Companies that use analytics to bolster their customer service operations realize better results when it comes to customer satisfaction, operational efficiency and financial performance compared to their counterparts that do not use analytics this way.
That’s according to a recent research report from Aberdeen Group that surveyed 233 organizations about their customer experience management programs.
Those companies that use customer service analytics are 39 percent more satisfied with their abilities to make service decisions driven by data compared to those companies that do not use analytics for service.
Additional findings include:
- Firms using customer service analytics boast a 72 percent greater year-over-year increase in customer retention rates compared to companies not using analytics for customer service.
- Companies using analytics for service post a 19 percent annual improvement in customer win-back rates compared to nine percent for non-users.
- Analytics for customer service allows firms to post great gains in financial measures like cross-sell and upsell revenue and customer lifetime value.
“In the era of the empowered customer, superior service is a key factor in organizational success,” according to the report. “Analytical tools provide the strategic lever through which companies convert their data into actionable insights.”

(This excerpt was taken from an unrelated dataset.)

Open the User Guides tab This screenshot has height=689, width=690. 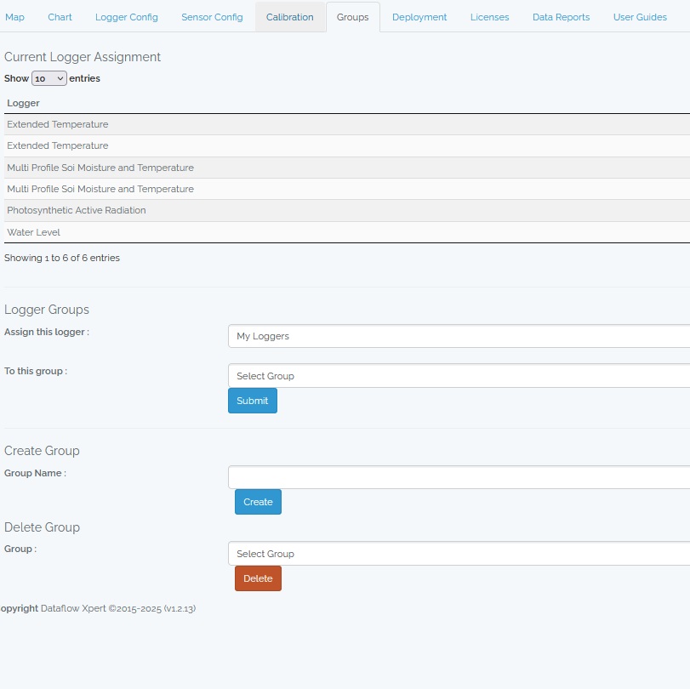[x=640, y=17]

The report finds that all users of customer service analytics monitor the voice of the customer across multiple channels to capture insights about the products and services that they offer.
Additional key capabilities include:
- Using customer feedback to develop new products and services
- Regular analysis of customer and interaction data from loyal clients
- Measuring root cause analysis to determine factors that hinder good service
- Analysis of how each customer service interaction influences the overall behavior of customers
Those companies that use customer service analytics are more likely (60 percent versus 16 percent) to segment their customer bases to develop detailed profiles of customers.
“This helps determine the common characteristics of loyal clientele and how service activities impact customer loyalty,” the report notes. “Findings from this process are then used to repeat activities that help organizations retain customers and avoid ones that drive churn.”
Furthermore, 60 percent of companies that use customer service analytics can convert service interactions into revenue opportunities.